Can you rewrite the records below, changing every "To accomplish" to "To complete" and leaving everything else unchanged?

╭─ DATASET ENTRIES

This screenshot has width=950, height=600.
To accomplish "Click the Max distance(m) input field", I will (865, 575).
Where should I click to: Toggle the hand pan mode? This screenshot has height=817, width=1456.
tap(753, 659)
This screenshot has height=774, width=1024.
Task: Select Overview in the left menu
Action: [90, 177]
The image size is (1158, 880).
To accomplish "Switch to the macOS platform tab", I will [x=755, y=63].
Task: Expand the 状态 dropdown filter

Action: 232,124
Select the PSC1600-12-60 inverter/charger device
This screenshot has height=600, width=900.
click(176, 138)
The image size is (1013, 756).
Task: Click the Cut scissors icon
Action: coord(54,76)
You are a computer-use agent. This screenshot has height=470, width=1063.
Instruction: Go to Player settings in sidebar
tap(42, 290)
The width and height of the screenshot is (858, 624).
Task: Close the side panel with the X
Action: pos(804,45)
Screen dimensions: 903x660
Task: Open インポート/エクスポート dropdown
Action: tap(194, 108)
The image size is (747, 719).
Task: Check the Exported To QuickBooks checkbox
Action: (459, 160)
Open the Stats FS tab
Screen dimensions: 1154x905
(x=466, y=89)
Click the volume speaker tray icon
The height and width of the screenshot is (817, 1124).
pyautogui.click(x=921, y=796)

╰─

**CORRECT RESULT**.
This screenshot has width=950, height=600.
To complete "Click the Max distance(m) input field", I will (865, 575).
Where should I click to: Toggle the hand pan mode? This screenshot has height=817, width=1456.
tap(753, 659)
This screenshot has height=774, width=1024.
Task: Select Overview in the left menu
Action: [90, 177]
The image size is (1158, 880).
To complete "Switch to the macOS platform tab", I will [x=755, y=63].
Task: Expand the 状态 dropdown filter

Action: 232,124
Select the PSC1600-12-60 inverter/charger device
This screenshot has height=600, width=900.
click(176, 138)
The image size is (1013, 756).
Task: Click the Cut scissors icon
Action: coord(54,76)
You are a computer-use agent. This screenshot has height=470, width=1063.
Instruction: Go to Player settings in sidebar
tap(42, 290)
The width and height of the screenshot is (858, 624).
Task: Close the side panel with the X
Action: pos(804,45)
Screen dimensions: 903x660
Task: Open インポート/エクスポート dropdown
Action: tap(194, 108)
The image size is (747, 719).
Task: Check the Exported To QuickBooks checkbox
Action: (459, 160)
Open the Stats FS tab
Screen dimensions: 1154x905
(x=466, y=89)
Click the volume speaker tray icon
The height and width of the screenshot is (817, 1124).
pyautogui.click(x=921, y=796)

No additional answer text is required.